And then the smooth motherfucker winks.
Suddenly, grumpy, sullen Norm is goddamn charmer. Mr. ShutUp and Lift looks like he’s ready to sit down for brunch with Carson and yap about whatever the Real Housewives are up to.
“He’s been really helpful,” she says, glancing at me with a smile. “I’m a little bit nervous, to be honest.”
Norm chuckles. “Oh, it’s not so hard. Just pick up heavy things and put them down again. That’s all there is to it.”
Carson giggles, and I’d glare at Norm for hitting on my girl, but she’s not my girl. And his words also seem to have calmed whatever nerves she was still holding on to, so I guess I should be grateful to the motherfucker.
“You know what the hardest part is?” he says.
“What?” she asks.
He points toward the front. “Walking in that door,” he says. “Congratulations. Now get to work.”
CHAPTER 16
CARSON
Dan leads me to the back of the gym, where a row of contraptions that look like playground equipment lines the rear wall. Giant weights hang on racks like enormous wheels of cheese, and damn, I wish I were at home eating cheese right now instead of standing here in spandex, wishing I had a moment to pick my thong out of my butt. Dan made me eat scrambled eggs before we came, and they’re sitting in my stomach like sour lead.
Dan drops his gym bag beside the rack in the far corner. He’s wearing a pair of gym shorts and a black hoodie. I don’t know how’s he’s not burning up. I haven’t even done anything, and I’m already sweating in here. The air conditioning in this place seems like a mere suggestion, the thick air circulating mostly thanks to a couple of those big orange fans you see on industrial construction sites. They sound like jet engines and do nothing to change the temperature.
“Okay, we’ll start with some Romanian dead lifts. They’re good for hamstrings and glutes, both of which you’ll want to be good and strong for skating.” He grabs one of the thick, shiny barbells and steps back. “You want your feet about shoulder width apart, and you’re going to push your butt back like you’reusing it to close a door, lowering the barbell down your legs like you’re shaving your shins with it.”
I stifle a laugh. “Wow, that’s very…descriptive.”
“Just trying to be as clear as possible,” he says as he prepares to demonstrates the movement. “Watch.”
And oh, I watch. I could watch him all day. Because this man’s ass, which is pushed back and flexing, is a work of art. He’s caked up like it’s my birthday. You could haul mountains with that dump truck. You could bounce an entire roll of quarters off those cheeks. When he stands up, his hips move forward in a way that makes a lot of very explicit images flit through my mind.
Good lord, ten minutes in a gym and I’ve become a Neanderthal. At least I was already pink-cheeked from the heat, so he can’t tell that I’m blushing while imagining him doing something very different with his hips.
He does a few reps while I try not to blush so hard my cheeks sizzle, then places the bar back on the rack.
“Okay, you try,” he says, his voice both gentle and authoritative.

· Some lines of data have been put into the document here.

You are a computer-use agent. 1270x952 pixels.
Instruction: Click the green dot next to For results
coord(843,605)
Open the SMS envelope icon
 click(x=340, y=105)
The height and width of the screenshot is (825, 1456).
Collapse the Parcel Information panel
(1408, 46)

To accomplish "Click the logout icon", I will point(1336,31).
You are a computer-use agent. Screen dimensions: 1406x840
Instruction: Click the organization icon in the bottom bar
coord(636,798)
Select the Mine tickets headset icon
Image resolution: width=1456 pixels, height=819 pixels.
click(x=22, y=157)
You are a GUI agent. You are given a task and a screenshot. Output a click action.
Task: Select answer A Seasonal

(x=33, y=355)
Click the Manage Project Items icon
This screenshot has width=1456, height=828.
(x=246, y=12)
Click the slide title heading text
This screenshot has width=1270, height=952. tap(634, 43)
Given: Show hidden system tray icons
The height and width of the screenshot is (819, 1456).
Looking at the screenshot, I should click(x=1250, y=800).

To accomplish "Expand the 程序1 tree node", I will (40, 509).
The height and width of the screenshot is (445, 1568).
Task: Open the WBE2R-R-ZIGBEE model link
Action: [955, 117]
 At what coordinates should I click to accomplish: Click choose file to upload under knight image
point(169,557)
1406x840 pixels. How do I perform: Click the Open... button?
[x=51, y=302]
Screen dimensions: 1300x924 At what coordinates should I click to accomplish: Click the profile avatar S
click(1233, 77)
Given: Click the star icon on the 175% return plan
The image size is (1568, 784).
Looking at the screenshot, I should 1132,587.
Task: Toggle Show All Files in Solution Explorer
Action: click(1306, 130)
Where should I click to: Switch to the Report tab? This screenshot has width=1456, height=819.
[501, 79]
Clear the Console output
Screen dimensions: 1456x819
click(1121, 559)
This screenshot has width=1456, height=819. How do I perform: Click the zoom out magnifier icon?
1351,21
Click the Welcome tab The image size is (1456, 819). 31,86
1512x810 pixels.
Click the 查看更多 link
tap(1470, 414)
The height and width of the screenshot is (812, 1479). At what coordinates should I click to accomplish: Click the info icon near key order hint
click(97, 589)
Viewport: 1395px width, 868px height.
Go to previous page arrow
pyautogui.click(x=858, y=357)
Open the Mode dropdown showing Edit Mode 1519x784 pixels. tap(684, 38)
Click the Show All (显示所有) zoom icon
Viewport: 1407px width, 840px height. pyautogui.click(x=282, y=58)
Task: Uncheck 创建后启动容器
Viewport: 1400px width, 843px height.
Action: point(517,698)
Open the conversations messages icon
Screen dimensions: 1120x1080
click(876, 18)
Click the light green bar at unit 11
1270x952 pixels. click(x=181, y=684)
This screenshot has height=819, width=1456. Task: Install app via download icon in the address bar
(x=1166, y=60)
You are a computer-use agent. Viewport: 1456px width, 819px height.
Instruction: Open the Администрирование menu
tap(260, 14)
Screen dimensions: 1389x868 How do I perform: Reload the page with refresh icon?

“Are you going to put any weight on it?” I ask.
“The bar weighs forty-five pounds, and right now we’re just learning form. So no.”
My nose scrunches up as I step toward the bar. “Isn’t that embarrassing? To use just the bar?”
I can tell Dan’s working to hold back a smile. Damn, I love infuriating him. He’s usually so stoic. It makes me want to see what happens when he really lets loose. “I only used the bar just now. Carson, nobody here is judging you. Most people are so busy staring at themselves in the mirror that they’ll never even notice you at all.”
“Not even a little bit?” I ask with a wink as I reach down to grip the bar.
“Cute,” he says with an eye roll and a little smirk. “Now, show me what you got.”
Hot damn, I did not know the gym was quite so flirty.
The bar is rough beneath my palms. I adjust my feet, then adjust them again, then adjust them a third time. I look forward into the mirror and see my red cheeks and wide eyes. I look like I’ve been tasked with lifting weights while riding a roller coaster. It’s really super cute. I’m remembering why I never come to places like this.
“Stop judging yourself and just go,” Dan chides. “Were you this freaked out at your first roller derby practice?”
I wasn’t. Which in hindsight is pretty insane. But I loved it from the very first moment I put skates on—the movement, the way my heart pounded, how my breath came in gasps. I’d never felt so inside my body before, never been so aware of every muscle and joint. So in control of a body that, for my whole life, has felt very out of my control. My mother spent every day telling me what foods were good and what foods were bad and in what quantities, and still I woke up each morning in a body that was fiercely determined to be what it was. My body’s will has always been stronger than whatever fad diet my mother put us on. But on skates, for the first time in my life, I felt like I was using my body in a way it was made to be used. For the first time, I didn’t feel like it needed to be any different.
The difference, of course, was that I had a whole crowd of newbies to look stupid with me.